Check Service Monitor
Verify that the service monitor is working correctly through the Prometheus "targets" page :
Deploy dashboard
A dashboard for Grafana is provided as dashboard.json.
Render with kustomize
the dashboard as a ConfigMap and apply in the namespace where Grafana is installed, making sure to select the correct Prometheus datasource:
kubectl -n <grafana-namespace> apply -k config/grafana
Alternatively, manual upload the dashboard in JSON format to Grafana through Create -> Import:
In-depth view
Features
- Manager controllers
- Webhook error rate
- Webhook latency
- REST client latency
- REST client error rate
- Saturation
- Workqueue
Manager controllers
Description
This section provides information about the medium time delay between manager client input, side effects, and new state determination (reconciliation).

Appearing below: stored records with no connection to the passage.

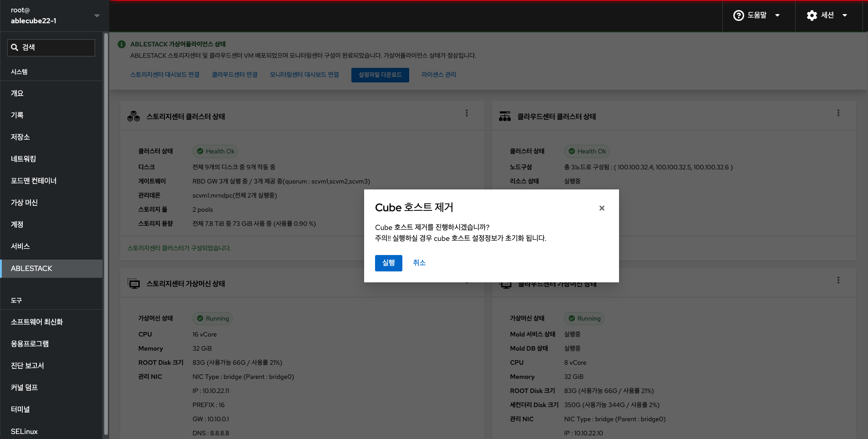Expand the 세션 dropdown menu

(845, 15)
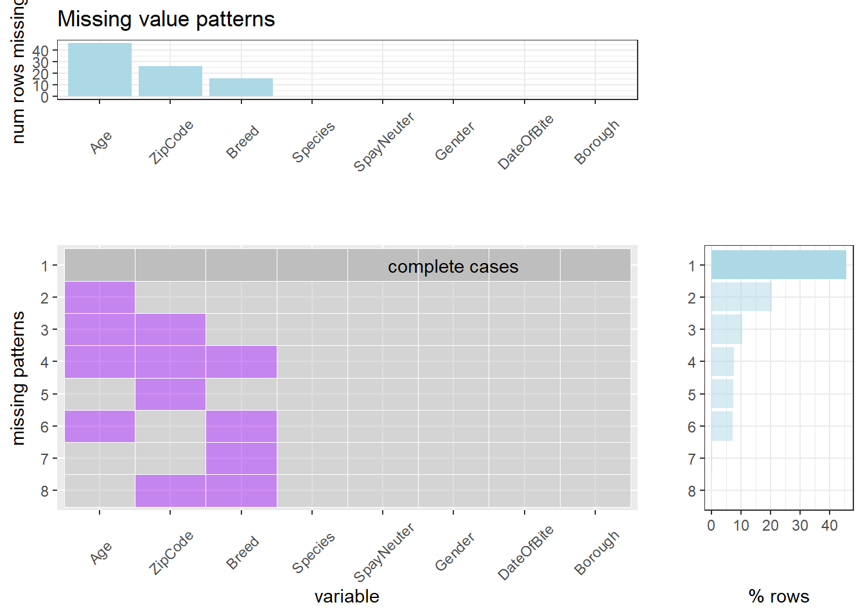Click Borough label under the pattern grid

[597, 553]
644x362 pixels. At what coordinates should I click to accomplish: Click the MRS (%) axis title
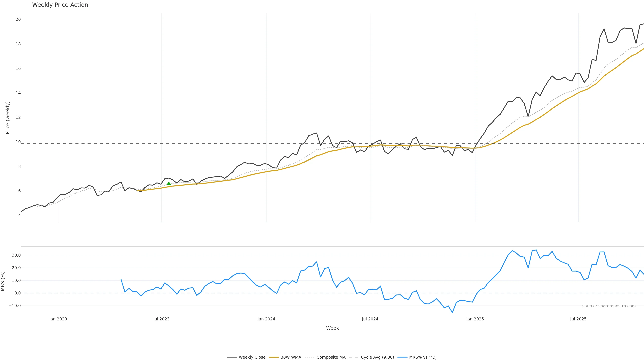point(3,281)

Dependant variables and available values
-
Controller name
- capsuleconfiguration
- clusterrole
- clusterrolebinding
- endpoints
- endpointslice
- secret
- service
- tenant
Webhook error rate
Description
This section provides information about webhook requests response, mainly focusing on server-side errors research.
Dependant variables and available values
-
Webhook
- cordoning
- ingresses
- namespace-owner-reference
- namespaces
- networkpolicies
- persistentvolumeclaims
- pods
- services
- tenants
Webhook latency
Description
This section provides information about the medium time delay between webhook trigger, side effects, and data written on etcd.
Dependant variables and available values
-
Webhook
- cordoning
- ingresses
- namespace-owner-reference
- namespaces
- networkpolicies
- persistentvolumeclaims
- pods
- services
- tenants
REST client latency
Description
This section provides information about the medium time delay between all the calls done by the controller and the API server. Data display may depend on the REST client verb considered and on available REST client URLs.
YMMV
Dependant variables and available values
- REST client URL
-
REST client verb
- GET
- PUT
- POST
- PATCH
- DELETE
REST client error rate
Description
This section provides information about client total rest requests response per unit time, grouped by thrown code.
Saturation
Description
This section provides information about resources, giving a detailed picture of the system’s state and the amount of requested work per active controller.
Workqueue
Description
This section provides information about "actions" in the queue, particularly:
- Workqueue latency: time to complete a series of actions in the queue ;
- Workqueue rate: number of actions per unit time ;
- Workqueue depth: number of pending actions waiting in the queue.